Causes And Treatments Of Sensitive Teeth
It's common for hot and cold foods to trigger tooth sensitivity, but if you have pain along with other symptoms – such as loose teeth, swollen gums or pain while chewing – you may have extremely sensitive teeth caused by another dental issue. Your dentist can determine the problem and appropriate treatment, but it's best to know what you're doing yourself to cause this oral issue.
What Is Tooth Sensitivity?
The crowns, or the part of the teeth above your gumline, are covered with a layer of protective enamel, while the roots below your gumline are protected with a material called cementum. Underneath the enamel and cementum is dentin, which is less dense than the protective coverings. The dentin contains microscopic canals called dentin tubules, and when enamel or cementum wears away or becomes damaged, it exposes the dentin. When your gums recede and expose the dentin, the tubules allow fluid to flow in them and are affected by heat and cold causing the nerves in the tooth to have sensitivity and pain, according to the American Dental Association (ADA) Mouth Healthy site.
What Causes It?
Why would the enamel or cementum wear away? You may be consuming too many acidic foods and beverages, brushing your teeth too aggressively, or overusing certain tooth-whitening products. However, with extremely sensitive teeth, or hypersensitivity, the more likely causes are those that expose more dentin, such as tooth decay, worn fillings or fractured teeth.
Because extremely sensitive teeth are frequently caused by a more complex dental problem, it's important to see a dentist and have the issue treated directly. This may involve a crown, inlay or bonding, depending on the problem. If you have gum disease that has progressed to a chronic or advanced stage, you'll need to treat this as well.

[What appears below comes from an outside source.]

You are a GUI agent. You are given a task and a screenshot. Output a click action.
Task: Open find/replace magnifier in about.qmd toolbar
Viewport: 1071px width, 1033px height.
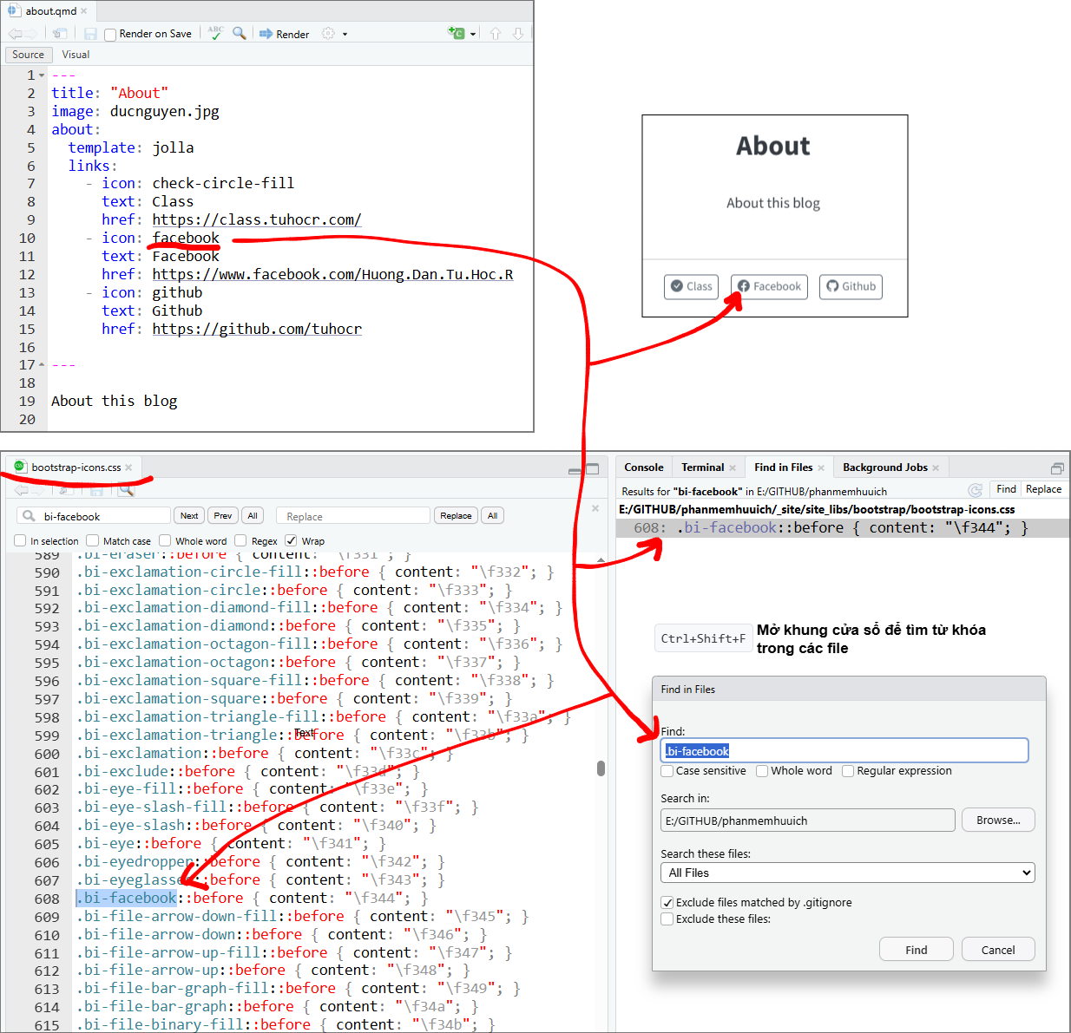click(x=240, y=33)
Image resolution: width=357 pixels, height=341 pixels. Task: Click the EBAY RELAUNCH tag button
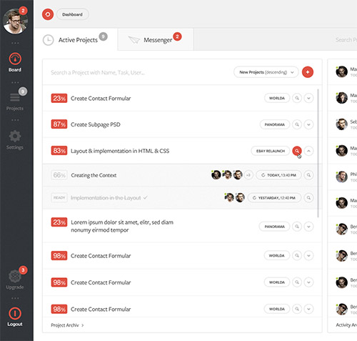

If you have lost gum tissue from the root, your dentist may recommend a surgical gum graft to cover the roots so they're protected again. If you have persistent and severe sensitivity, an x-ray should be taken to determine if a root canal could be the issue, which, according to the American Association of Endodontists (AAE), removes the nerve so it's no longer there to cause you pain.
You can also find some relief from a desensitizing toothpaste. Your dentist might also recommend a fluoride gel treatment, which strengthens your current tooth enamel, decreasing the sensations sent to the nerve.